### PROVIDED MATERIAL
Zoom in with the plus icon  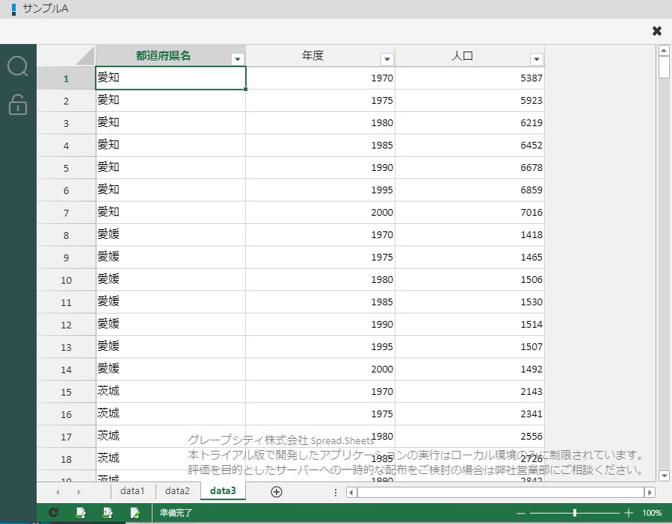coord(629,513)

---

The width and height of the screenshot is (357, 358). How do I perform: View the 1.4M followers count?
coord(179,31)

--

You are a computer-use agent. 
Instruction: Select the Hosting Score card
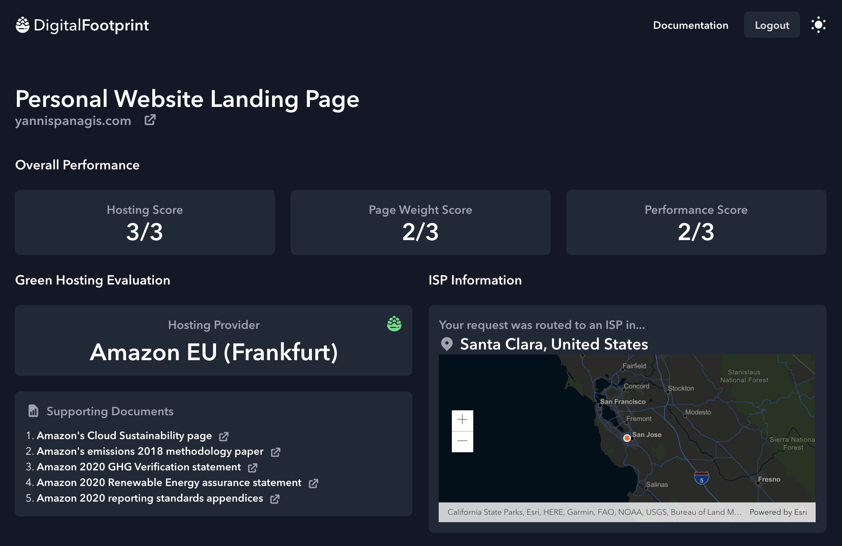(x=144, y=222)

### WHAT YOU HAVE TO DO
Return the lines of the material from the line containing "The width and" up to and including the line containing "coord(179,31)", reproducing each one without any change.

### RESULT BELOW
The width and height of the screenshot is (357, 358). How do I perform: View the 1.4M followers count?
coord(179,31)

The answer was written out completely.